Albania: Europe's Wild East

Albania: Europe's Wild East
This post was published on the now-closed HuffPost Contributor platform. Contributors control their own work and posted freely to our site. If you need to flag this entry as abusive, send us an email.

The traffic circles in Tirana, the capital of Albania, are a free-for-all. There are no lanes. There are no signs. There are no rules. On a visit to Tirana several days ago, I drove into the swirling chaos with all my senses alert, relieved that the rental car came with insurance. If driving was a challenge, being a pedestrian was even worse. To cross Skanderbeg Square in the very center of the city, I had to team up with other pedestrians to force our way across several lanes of traffic to get to the other side. The scariest part: I soon became accustomed to this anarchy and even began to find it exhilarating.

Albania has certainly changed dramatically in the last few years. Not long ago, the country practically had any cars at all. "Albania was so exotic for us," a Bosnian colleague told me in Sarajevo before my road trip. "I remember a picture of Skanderbeg Square and there was only one car on it. I couldn't wait to go there!" As the most isolated country in Europe, cut off during the Cold War even from neighboring communist Yugoslavia, Albania has taken a bit more time than other Central and Eastern European countries to make the transition. In 1997, for instance, a pyramid scam grew to such monstrous proportions that it sank the economy, the ruling government, and many people's savings. European countries had to send in a military force to stabilize the country.
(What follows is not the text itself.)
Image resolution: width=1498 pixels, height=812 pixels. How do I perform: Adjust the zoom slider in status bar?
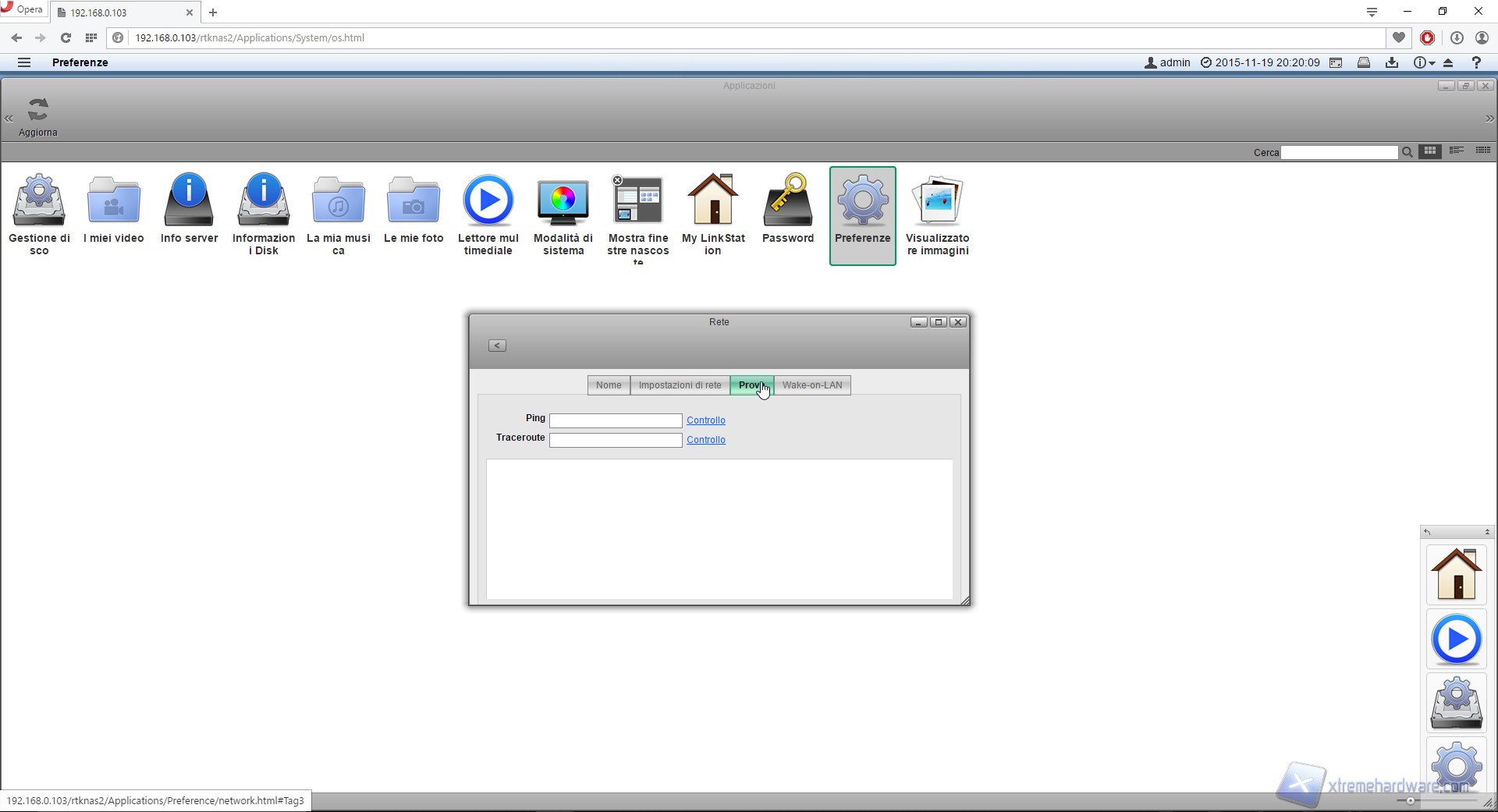[1410, 800]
It doesn't help that the Albanian parliament is not functioning at the moment. The ruling Democratic Party won the June elections by a very slender margin. The opposition Socialist Party has cried foul, refusing to take its seats until the parliament launches an investigation into the election. Albania's democracy is, like its roads, a work in progress. Or perhaps regress: Before the June elections, gunmen assassinated Socialist Party lawmaker Fatmir Xhindi.

Today, Tirana is a dusty boomtown full of new construction and about as much law as one might expect in Europe's Wild East. Restaurants and cafes are flourishing. Outside investment is flowing in, with Italy planning to make the country an energy hub for the region. And the city's mayor, a former expressionist painter, has literally painted the town red (and yellow and pink and green) by sprucing up the façades of buildings.

But the most prominent business in Albania is a great deal more modest: the car wash. Hundreds of makeshift stalls lining the roads into Tirana have little more than a hose, a bucket of soapy water, and a hand-lettered sign. They're cheap to set up. And with so many roads interrupted by stretches of mud and potholes, there's no shortage of customers. You're driving along at 70 miles per hour and suddenly, almost without warning, you're bumping over a stretch of lunar landscape that, no matter how pitted, doesn't prevent the cars behind you from trying to accelerate past on the left and right.

Albania's transition is no less full of rocky stretches that the government tries its best to clean up after. Earlier this month, young Albanian tycoon Rezart Taci and his bodyguards beat up investigative journalist Mero Baze in Tirana for his reporting on the businessman's corrupt practices. Taci, a close associate of the government of Sali Berisha, runs an oil company privatized last year. The government, concerned that such incidents could disrupt the country's bid to join the European Union, was quick to denounce this challenge to the fourth estate. But even before the beating, Reporters Without Borders ranked Albania the lowest country in the Balkans in 2009 in terms of press freedom. "The government's control over the public media is ubiquitous," writes Balkan Insight, and "press management positions are political appointments, which ensures a favorable editorial line."

But the story of the journalist's beating is even more complex. After all, Mero Baze, the investigative journalist, is no stranger to violence. A former reporter told me in Tirana that 10 years ago he had been on the receiving end of an attack ordered by Baze, who in those days had been close to the government and had disliked my friend's stories. The recent targeting of Baze is less a reflection of his talents at investigative journalism than his fall from grace with those currently in power in Tirana. In Albania, there's a logic to the lawlessness.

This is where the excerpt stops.